I always take my imaginary amigos with me.
I talk to Maria and Paco in the PTV as I’m driving. Our conversations are a bit stilted and we usually have a hard time staying on topic. I repeatedly ask Maria if she wants to go places at a certain time. Invariably she tells me she doesn’t want to go, and she always rejects my invitation quite formally in complete sentences. Her pronunciation, bless her heart, is as bad as mine.
Me: “Maria! ¿Quieres ir a la tienda en cinco minutos?” (Maria! Do you want to go to the store in five minutes?)
Maria: “No, no quiero ir a la tienda en cinco minutos!” (No, I don’t want to go to the store in five minutes!)
Well, Maria, you don’t have to get snotty about it!
I’ve noticed Maria and Paco have this weird habit of repeating back to me everything I say.
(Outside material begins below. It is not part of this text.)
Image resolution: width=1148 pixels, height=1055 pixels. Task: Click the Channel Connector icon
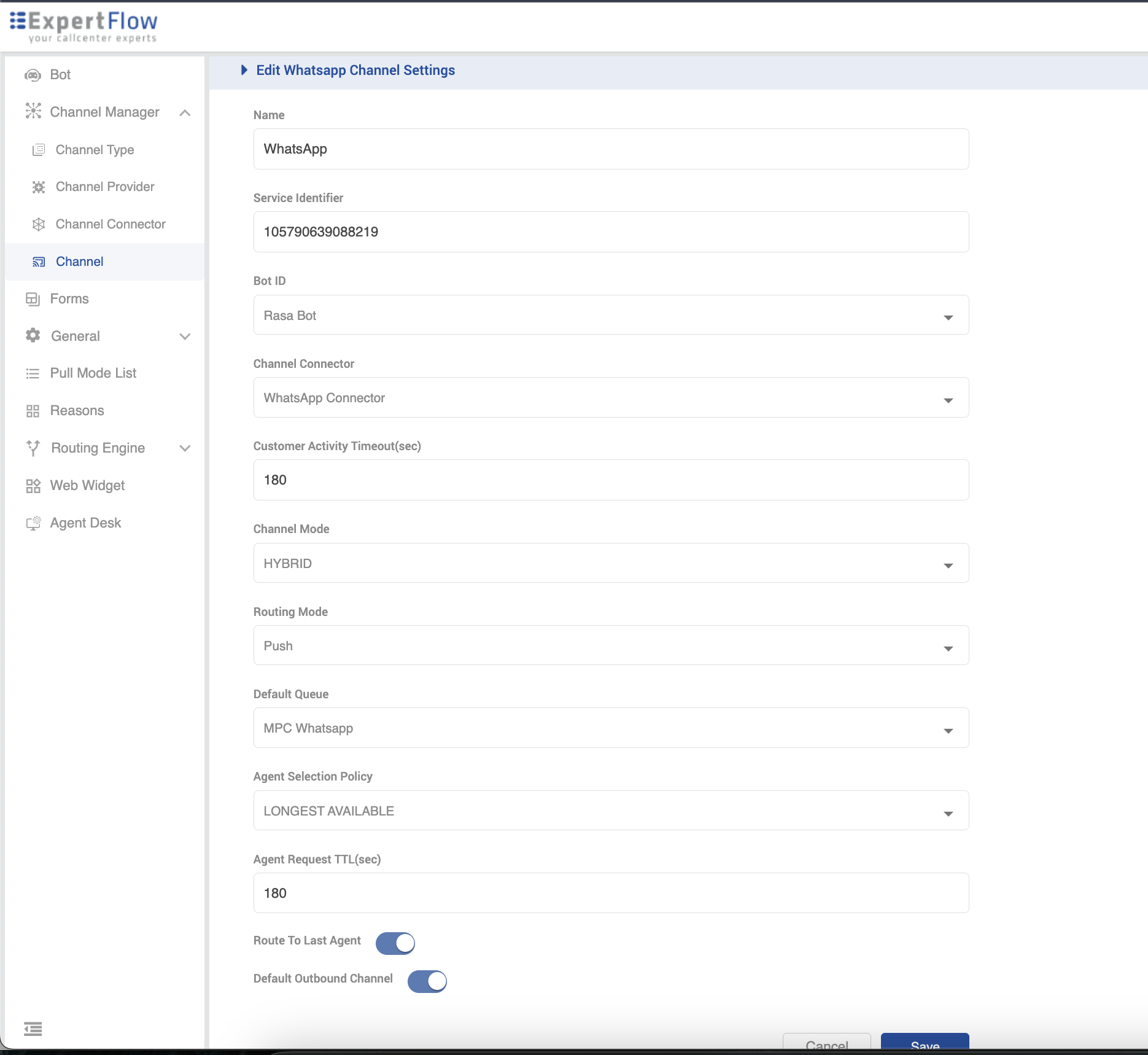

For instance, I say: “Necesito ir al baño.” (I need to go to the bathroom.)
And then Paco, who’s kind of slow, answers: “Sí, usted necesita ir al baño.” (Yes, you need to go to the bathroom.)
Or if he’s in one of his moods . . .
“No, usted no necesita ir al baño!” (No, you don’t need to go to the bathroom!)
I would like to dump these imaginary Spanish friends and talk Spanish with REAL people. I’ve been trying so hard to learn the language. For years. It’s tough to do when you forget why you walked into a room. I listen to Felix and Julio talking together. I memorize my boring Spanish tapes. I practice lessons online. I endure Spanish radio. Plus I talk to Maria and Paco.
Progress is so slow!
You’d think I’d learn from Felix. However, whenever I try to start a conversation with him in Spanish, he either talks too fast in complex sentences or he gets silly and starts reciting his love poems. Not helpful. Poems are hard to understand in English!
Felix is a romantic.
Every evening he writes a love poem in his journal (in Spanish, of course). He’s been doing this for years.
Now that he’s divorced and the women are coming out of the woodwork in droves, these poems are coming in handy. He’s got a lot of material for whispering in ears.
He even sends them as text messages!
I don’t know how he keeps them straight . . . what poems he’s sent to whom.
But then, I guess it doesn’t much matter if you repeat a love poem. It’s the names you’d better keep straight.
Jonathan called me yesterday from the Casita factory in Texas.
Wow! How’s that for a jump in topic! Anyway. Once again I had to put him off. Last time Jonathan called I told him I’d be there in July. Now it looks like it’s going to be August!
We finally caught a break here in Georgia.
The high yesterday was 89! It was so cool this morning that I drank my coffee under the redbud tree, what’s left of it. Coffee tastes so good when drunk outdoors. The crew went about their appointed rounds, methodically peeing along the property border, something they’ve neglected of late, much preferring to sleep inside in the air conditioning.
Days like today and yesterday remind me how pleasant Georgia can be. She has a subtle beauty and an ease of living. Even so, I can hardly wait for the day to arrive when we can board the PTV and say a final goodbye to Georgia . . .
“Es tiempo para mi y la tripulación a abandonar!”
“It’s time for me and the crew to move on!”
Por favor, no toque mi pato. Tiene pulgas y el queso mohoso. Se preparan para lanzar los globos morados!
Please don’t touch my duck? He has fleas and moldy cheese? Prepare to launch the purple balloons?
Man, my Spanish is worse than I thought.
LOL … you got it right. What can I say. Felix and I have very different ways to woo women.
My mom is Peruvian and that’s something I did as a kid when I learned Spanish. I would string together the funniest random sentences together in order to learn as many words as possible. The humor in them helped me to remember all the different words.
The problem is my sentences are funny when I don’t intend them to be. I’d better not try your method until I know what I’m doing.
You taught me new words . . . pulgas y mohoso. Gracias!
Do you ever go to Peru?
You’re Welcome! I’ve been there lotsa times; I even spent a semester of high school there in a British high school there. Long story.